> [Dataset entries]:
───
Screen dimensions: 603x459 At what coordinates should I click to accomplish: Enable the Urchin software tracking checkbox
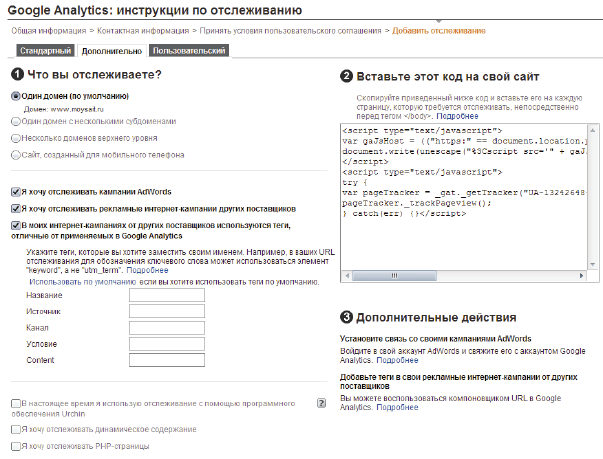pyautogui.click(x=15, y=402)
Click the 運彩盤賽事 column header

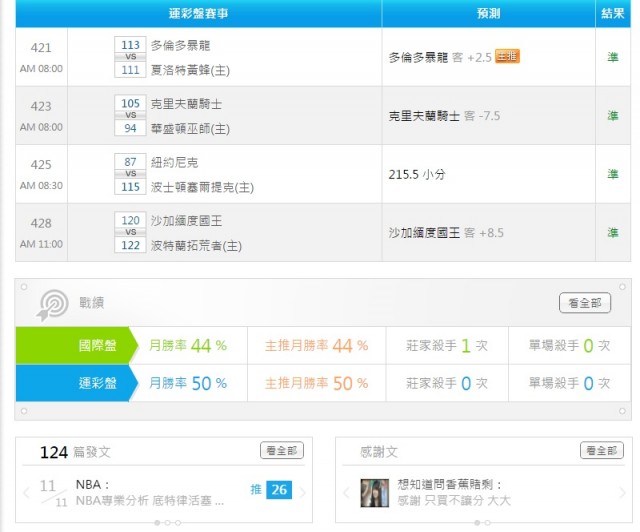point(198,13)
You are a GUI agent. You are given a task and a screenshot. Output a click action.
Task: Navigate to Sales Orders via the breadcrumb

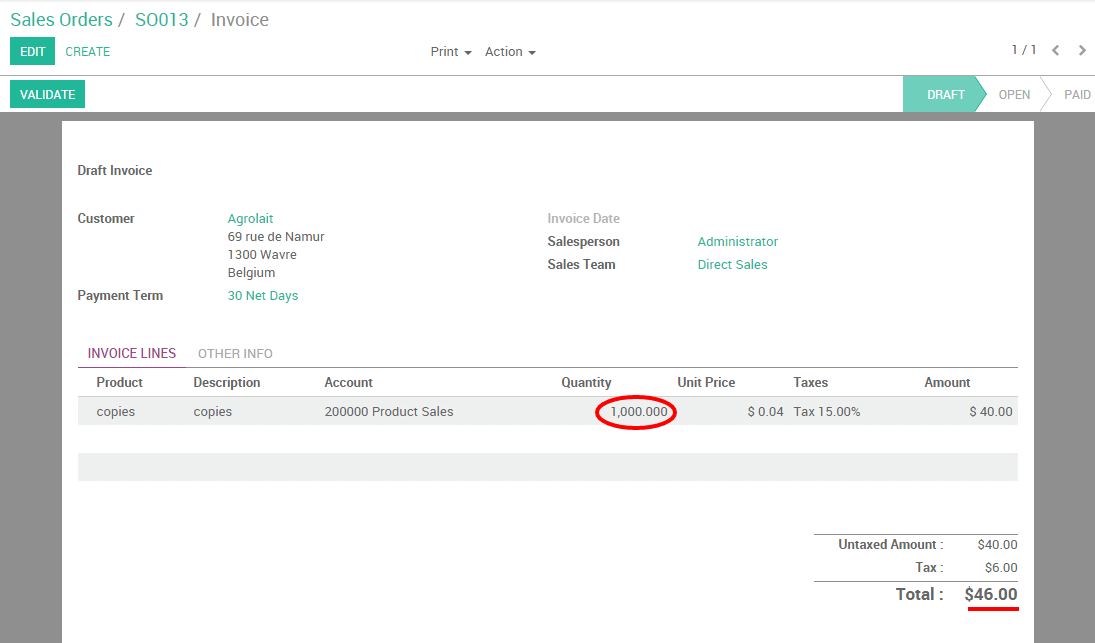[60, 19]
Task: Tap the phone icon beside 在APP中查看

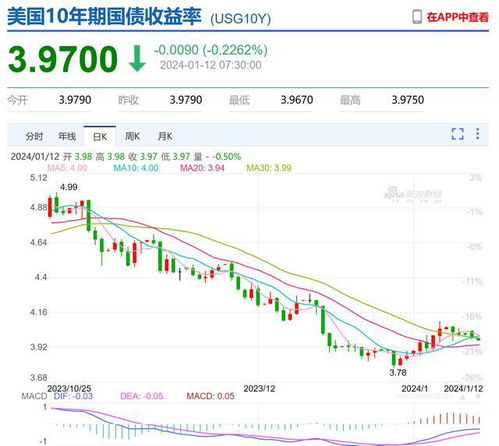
───
> [What to work on]: Exactly the lines from the one holding "Task: Navigate to" to the last line of the records above should be duplicated, with no pictures among them.

> [Problem solution]:
Task: Navigate to Sales Orders via the breadcrumb

[60, 19]
Task: Tap the phone icon beside 在APP中查看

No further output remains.